Can I mask a local IP address via WG?
Scenario
I'm trying to setup a BOVPN from a WG M200 to an Azure Firewall for my customer who has an unorthodox LAN subnet of 126.0.0.0/8, which of course is a public range and so Azure won't accept it as an encryption domain. Until I can convince my customer to migrate to a private LAN subnet need a quick work around for this.
It's actually just 1 system which needs access to the VPN. I was hoping the WG might be able to do something such as mask the IP address or act as a proxy? I'm just not sure how to set this up. Does anyone have any ideas please?
0
Sign In to comment.
Comments
Hi @Fred2K
You can set up 1-to-1 NAT on a standard branch office VPN tunnel. However, the network you're NATing needs to reside on the firebox.
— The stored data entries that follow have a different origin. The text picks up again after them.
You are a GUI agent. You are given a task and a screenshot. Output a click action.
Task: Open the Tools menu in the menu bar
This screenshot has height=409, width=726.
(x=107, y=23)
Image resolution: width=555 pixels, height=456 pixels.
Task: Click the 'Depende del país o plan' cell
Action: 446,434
If you're using the firebox to link the remote subnet that's somewhere else via VPN to the Azure (which is also VPN'ed to) [this is referred to as tunnel switching] the distant device will need to do this.
This is in the help articles here:
(1-to-1 NAT)
https://www.watchguard.com/help/docs/help-center/en-US/Content/en-US/Fireware/bovpn/manual/bovpn_use_1to1_nat_c.html
(Configure Outgoing Dynamic NAT Through a Branch Office VPN Tunnel)
https://www.watchguard.com/help/docs/help-center/en-US/Content/en-US/Fireware/bovpn/manual/bovpn_set_outgoing_nat_c.html
You'd essentially make the tunnel from 126.0.0.100 <--> Azure subnet
-Check the 1-to-1 NAT or DNAT checkbox.
-Select what you want it to appear as to azure there.
-James Carson
WatchGuard Customer Support
Thanks James - that was a lot easier than I was expecting!